X is the original value,
μ is the mean of the feature,
σ is the standard deviation.

Advantages

It handles features with different units effectively.
It reduces impact of outliers without completely removing them.

Disadvantages

It is sensitive to outliers and extreme values can skew mean and standard deviation which leads to poor scaling.
It is not ideal for non-normal distributions.

2. MinMaxScaler

MinMaxScaler scales all data features in range [0, 1] or else in range [-1, 1] if there are negative values are present in the dataset. Use it when our data does not follow a normal distribution or when we need scaled data for algorithms like decision trees, k-nearest neighbors or support vector machines. It gives best results when outliers are minimal or absent as it is sensitive to extreme values.

It scales data to a fixed range (typically [0, 1]) by subtracting minimum value and dividing by the range (max - min) which ensures all feature values lies within specified range.

X_{\text{scaled}} = \frac{X - X_{\min}}{X_{\max} - X_{\min}}

Where:

X is the original value
X_{\min} is the minimum value of the feature
X_{\max}is the maximum value of the feature

Advantages

It ensures that all features have same scale.
It is simple and easy to interpret.

Disadvantages

It is sensitive to outliers and the extreme values can distort scaling which makes most data points cluster near 0 or 1.
Fixed range limits flexibility for datasets with changing scales.

3. RobustScaler

RobustScaler reduces the impact of outliers by scaling data using median and interquartile range (IQR) which makes it fit to extreme values. We use it when our data contains many outliers and we need to maintain relative distances between non-outlier data points or we’re working with algorithms which are sensitive to extreme values.
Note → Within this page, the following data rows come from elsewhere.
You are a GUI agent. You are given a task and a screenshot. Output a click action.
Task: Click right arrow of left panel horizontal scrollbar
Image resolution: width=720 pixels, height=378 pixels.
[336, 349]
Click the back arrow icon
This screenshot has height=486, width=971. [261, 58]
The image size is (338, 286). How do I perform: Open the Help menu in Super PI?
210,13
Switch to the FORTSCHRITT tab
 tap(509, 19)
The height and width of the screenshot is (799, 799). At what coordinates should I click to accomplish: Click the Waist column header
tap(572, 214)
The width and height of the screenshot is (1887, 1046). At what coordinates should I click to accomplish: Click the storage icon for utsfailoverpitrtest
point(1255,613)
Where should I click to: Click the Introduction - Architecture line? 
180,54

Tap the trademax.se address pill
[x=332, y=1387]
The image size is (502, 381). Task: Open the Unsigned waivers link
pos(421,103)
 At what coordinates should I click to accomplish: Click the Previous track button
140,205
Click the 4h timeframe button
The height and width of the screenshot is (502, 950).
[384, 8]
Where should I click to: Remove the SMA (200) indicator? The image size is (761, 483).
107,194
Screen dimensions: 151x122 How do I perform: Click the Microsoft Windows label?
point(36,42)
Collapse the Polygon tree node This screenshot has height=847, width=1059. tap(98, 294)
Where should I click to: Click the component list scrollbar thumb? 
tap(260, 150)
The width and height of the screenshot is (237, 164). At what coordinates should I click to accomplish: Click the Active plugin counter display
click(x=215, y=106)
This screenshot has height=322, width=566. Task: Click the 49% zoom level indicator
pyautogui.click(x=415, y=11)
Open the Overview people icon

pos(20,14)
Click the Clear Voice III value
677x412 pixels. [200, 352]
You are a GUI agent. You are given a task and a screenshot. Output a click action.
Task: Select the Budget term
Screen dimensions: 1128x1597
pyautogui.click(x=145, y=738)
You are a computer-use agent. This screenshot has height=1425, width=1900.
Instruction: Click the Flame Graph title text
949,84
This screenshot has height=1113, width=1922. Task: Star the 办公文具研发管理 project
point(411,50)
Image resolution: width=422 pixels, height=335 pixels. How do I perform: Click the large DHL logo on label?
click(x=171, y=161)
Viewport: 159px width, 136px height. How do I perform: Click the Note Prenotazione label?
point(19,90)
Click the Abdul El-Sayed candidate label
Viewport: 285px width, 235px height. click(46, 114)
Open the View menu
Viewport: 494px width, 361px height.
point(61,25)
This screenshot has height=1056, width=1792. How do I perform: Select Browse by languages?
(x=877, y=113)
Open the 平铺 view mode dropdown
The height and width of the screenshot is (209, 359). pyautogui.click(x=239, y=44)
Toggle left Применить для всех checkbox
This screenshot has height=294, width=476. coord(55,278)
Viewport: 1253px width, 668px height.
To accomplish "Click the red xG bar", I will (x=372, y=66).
It subtracts median of data and divides by interquartile range (IQR) which helps in reducing the effect of outliers while maintaining distribution of non-outlier values. The median and IQR are stored during fitting so they can be applied to future data using the transform method.

X_{\text{scaled}} = \frac{X - Q_1}{Q_3 - Q_1}

Where:

X is the original value
Q_1 is the first quartile (25th percentile)
Q_3 is the third quartile (75th percentile)

Advantages

It is resistant to outliers.
It maintains the structure of data and it is better than MinMaxScaler in the presence of extreme values.

Disadvantages

This may not perform well when data is highly skewed.
It is less interpretable compared to MinMaxScaler.

Implementing Comparison between StandardScaler, MinMaxScaler and RobustScaler.

We will be using Pandas, Numpy, Matplotlib, sklearn and Seaborn libraries for this implementation.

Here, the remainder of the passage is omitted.